Remix.run Logo
toomuchtodo 3 hours ago

Archive.org is the archiver, rotted links are replaced by Archive.org links with a bot.

https://meta.wikimedia.org/wiki/InternetArchiveBot

https://github.com/internetarchive/internetarchivebot

jsheard 3 hours ago | parent [-]

Yeah for historical links it makes sense to fall back on IAs existing archives, but going forward Wikipedia could take their own snapshots of cited pages and substitute them in if/when the original rots. It would be more reliable than hoping IA grabbed it.

toomuchtodo 3 hours ago | parent [-]

Not opposed, Wikimedia tech folks are very accessible in my experience, ask them to make a GET or POST to https://web.archive.org/save whenever a link is added via the Wiki editing mechanism. Easy peasy.
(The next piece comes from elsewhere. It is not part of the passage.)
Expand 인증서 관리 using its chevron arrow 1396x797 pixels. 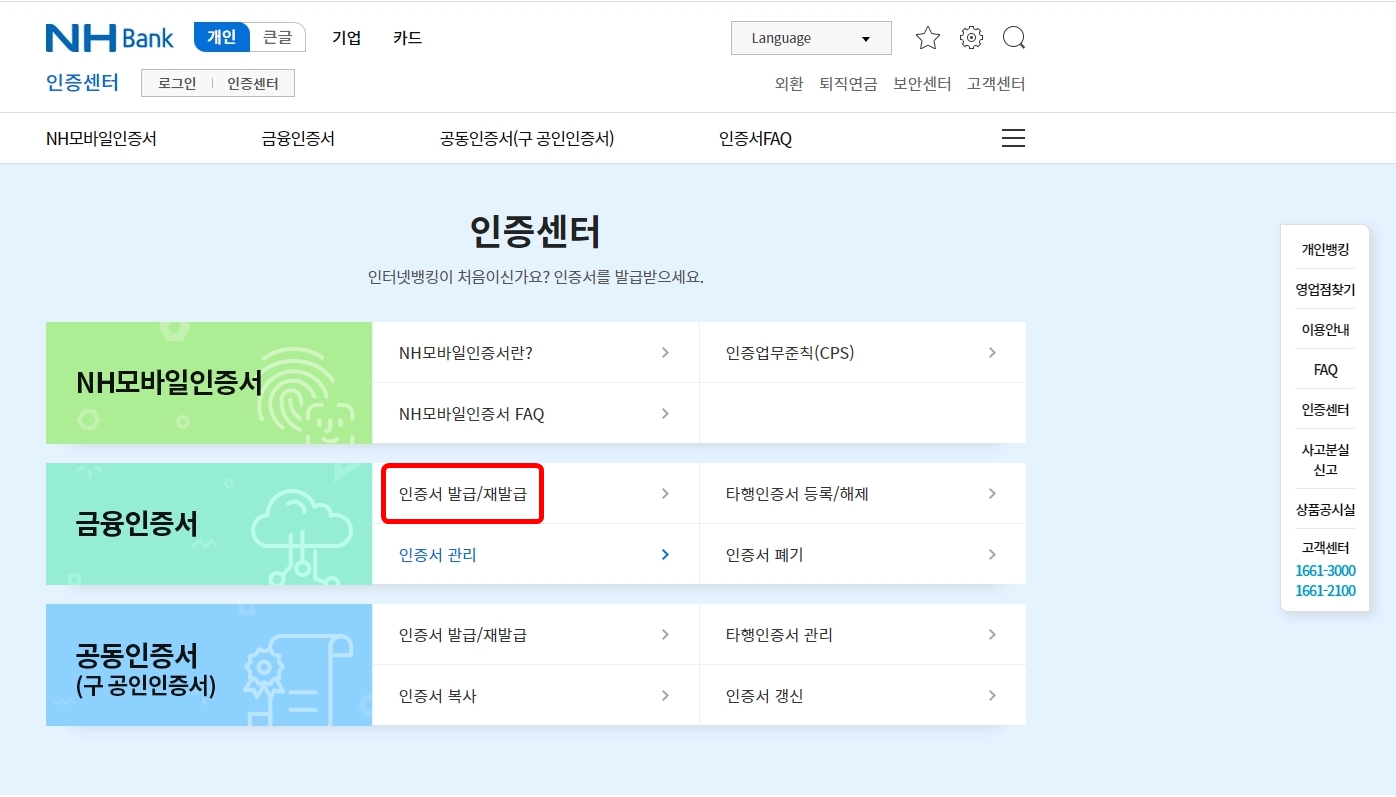click(x=664, y=554)
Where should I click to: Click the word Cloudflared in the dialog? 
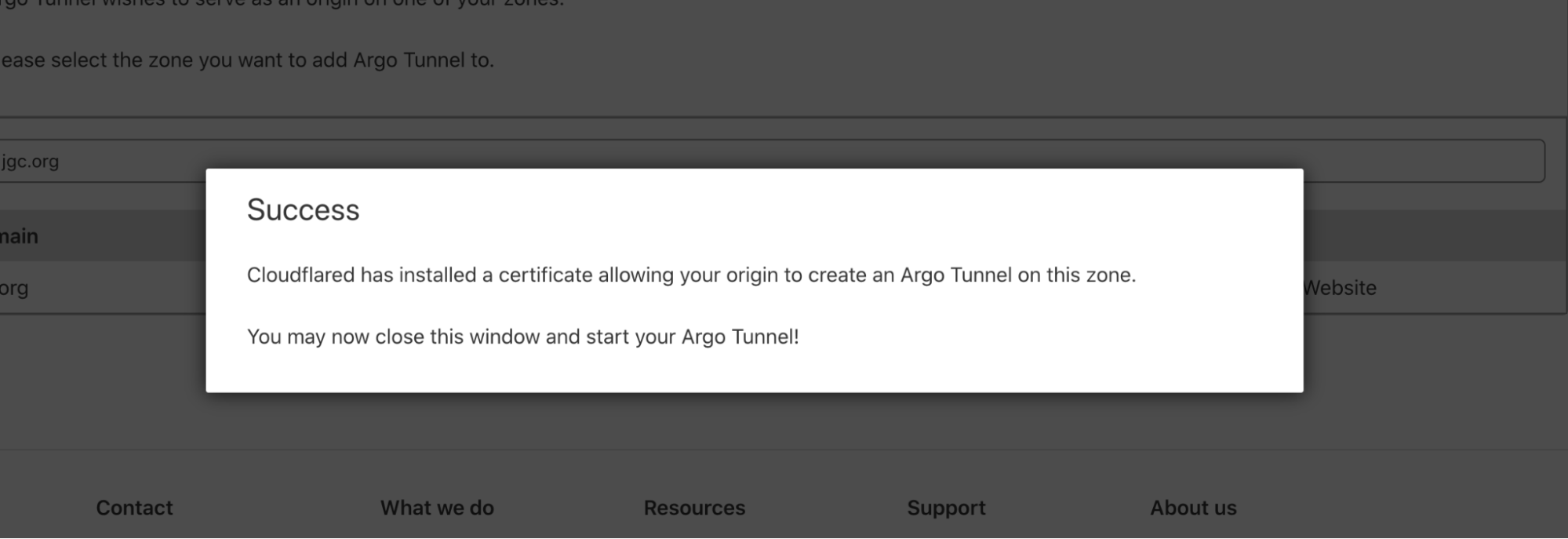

Example CLI tools are https://github.com/palewire/savepagenow and https://github.com/akamhy/waybackpy

Shortcut is to consume the Wikimedia changelog firehose and make these http requests yourself, performing a CDX lookup request to see if a recent snapshot was already taken before issuing a capture request (to be polite to the capture worker queue).

Gander5739 2 hours ago | parent | next [-]

This already happens. Every link added to Wikipedia is automatically archived on the wayback machine.

2 hours ago | parent | next [-]
[deleted]
RupertSalt an hour ago | parent | prev [-]

[citation needed]

Gander5739 36 minutes ago | parent [-]

Ironic, I know. I couldn't find where I originally heard this years ago, but the InternetArchiveBot page linked above says "InternetArchiveBot monitors every Wikimedia wiki for new outgoing links" which is probably referring to what I said.

jsheard 3 hours ago | parent | prev | next [-]

I didn't know you can just ask IA to grab a page before their crawler gets to it. In that case yeah it would make sense for Wikipedia to ping them automatically.

ferngodfather 2 hours ago | parent | prev | next [-]

Why wouldn't Wikipedia just capture and host this themselves? Surely it makes more sense to DIY than to rely on a third party.

huslage 2 hours ago | parent | next [-]

Why would they need to own the archive at all? The archive.org infrastructure is built to do this work already. It's outside of WMF's remit to internally archive all of the data it has links to.

2 hours ago | parent | prev [-]
[deleted]
RupertSalt 3 hours ago | parent | prev [-]

Spammers and pirates just got super excited at that plan!

toomuchtodo 2 hours ago | parent [-]

There are various systems in place to defend against them, I recommend against this, poor form against a public good is not welcome.